══ PROVIDED RECORDS
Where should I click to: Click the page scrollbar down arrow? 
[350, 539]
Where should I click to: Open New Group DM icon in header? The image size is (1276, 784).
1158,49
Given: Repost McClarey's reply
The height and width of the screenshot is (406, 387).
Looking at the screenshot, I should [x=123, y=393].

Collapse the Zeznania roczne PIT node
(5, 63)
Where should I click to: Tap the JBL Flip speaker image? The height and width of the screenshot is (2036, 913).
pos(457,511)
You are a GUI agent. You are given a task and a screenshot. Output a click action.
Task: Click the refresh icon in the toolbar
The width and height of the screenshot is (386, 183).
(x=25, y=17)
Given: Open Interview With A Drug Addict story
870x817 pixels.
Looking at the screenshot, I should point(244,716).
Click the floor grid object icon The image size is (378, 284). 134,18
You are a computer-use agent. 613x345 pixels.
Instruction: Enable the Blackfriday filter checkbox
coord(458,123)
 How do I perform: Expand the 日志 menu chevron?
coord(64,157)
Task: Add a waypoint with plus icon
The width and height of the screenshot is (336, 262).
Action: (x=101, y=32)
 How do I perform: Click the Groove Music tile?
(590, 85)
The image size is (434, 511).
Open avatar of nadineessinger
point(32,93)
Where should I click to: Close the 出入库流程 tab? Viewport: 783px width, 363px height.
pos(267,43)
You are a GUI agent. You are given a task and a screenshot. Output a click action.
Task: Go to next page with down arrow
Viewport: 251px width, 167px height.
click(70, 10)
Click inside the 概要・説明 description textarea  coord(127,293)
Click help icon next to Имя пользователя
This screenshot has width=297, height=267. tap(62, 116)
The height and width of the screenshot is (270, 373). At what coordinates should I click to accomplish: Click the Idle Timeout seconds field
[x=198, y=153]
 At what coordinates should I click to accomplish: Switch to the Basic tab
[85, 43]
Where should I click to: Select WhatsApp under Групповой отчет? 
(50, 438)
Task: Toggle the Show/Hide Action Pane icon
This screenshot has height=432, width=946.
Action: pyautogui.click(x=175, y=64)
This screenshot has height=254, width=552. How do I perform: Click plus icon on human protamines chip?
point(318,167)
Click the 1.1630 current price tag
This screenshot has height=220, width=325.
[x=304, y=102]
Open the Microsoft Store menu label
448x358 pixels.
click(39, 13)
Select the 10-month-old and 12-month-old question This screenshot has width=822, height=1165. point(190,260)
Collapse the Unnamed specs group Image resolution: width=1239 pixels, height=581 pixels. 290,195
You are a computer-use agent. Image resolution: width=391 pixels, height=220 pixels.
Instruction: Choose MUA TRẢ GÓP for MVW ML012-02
════
### TASK GOAL:
Copy each line of the data exactly, leaving nothing out.

### ANSWER TO THIS TASK:
Where should I click to: Click the page scrollbar down arrow? 
[350, 539]
Where should I click to: Open New Group DM icon in header? The image size is (1276, 784).
1158,49
Given: Repost McClarey's reply
The height and width of the screenshot is (406, 387).
Looking at the screenshot, I should [x=123, y=393].

Collapse the Zeznania roczne PIT node
(5, 63)
Where should I click to: Tap the JBL Flip speaker image? The height and width of the screenshot is (2036, 913).
pos(457,511)
You are a GUI agent. You are given a task and a screenshot. Output a click action.
Task: Click the refresh icon in the toolbar
The width and height of the screenshot is (386, 183).
(x=25, y=17)
Given: Open Interview With A Drug Addict story
870x817 pixels.
Looking at the screenshot, I should point(244,716).
Click the floor grid object icon The image size is (378, 284). 134,18
You are a computer-use agent. 613x345 pixels.
Instruction: Enable the Blackfriday filter checkbox
coord(458,123)
 How do I perform: Expand the 日志 menu chevron?
coord(64,157)
Task: Add a waypoint with plus icon
The width and height of the screenshot is (336, 262).
Action: (x=101, y=32)
 How do I perform: Click the Groove Music tile?
(590, 85)
The image size is (434, 511).
Open avatar of nadineessinger
point(32,93)
Where should I click to: Close the 出入库流程 tab? Viewport: 783px width, 363px height.
pos(267,43)
You are a GUI agent. You are given a task and a screenshot. Output a click action.
Task: Go to next page with down arrow
Viewport: 251px width, 167px height.
click(70, 10)
Click inside the 概要・説明 description textarea  coord(127,293)
Click help icon next to Имя пользователя
This screenshot has width=297, height=267. tap(62, 116)
The height and width of the screenshot is (270, 373). At what coordinates should I click to accomplish: Click the Idle Timeout seconds field
[x=198, y=153]
 At what coordinates should I click to accomplish: Switch to the Basic tab
[85, 43]
Where should I click to: Select WhatsApp under Групповой отчет? 
(50, 438)
Task: Toggle the Show/Hide Action Pane icon
This screenshot has height=432, width=946.
Action: pyautogui.click(x=175, y=64)
This screenshot has height=254, width=552. How do I perform: Click plus icon on human protamines chip?
point(318,167)
Click the 1.1630 current price tag
This screenshot has height=220, width=325.
[x=304, y=102]
Open the Microsoft Store menu label
448x358 pixels.
click(39, 13)
Select the 10-month-old and 12-month-old question This screenshot has width=822, height=1165. point(190,260)
Collapse the Unnamed specs group Image resolution: width=1239 pixels, height=581 pixels. 290,195
You are a computer-use agent. Image resolution: width=391 pixels, height=220 pixels.
Instruction: Choose MUA TRẢ GÓP for MVW ML012-02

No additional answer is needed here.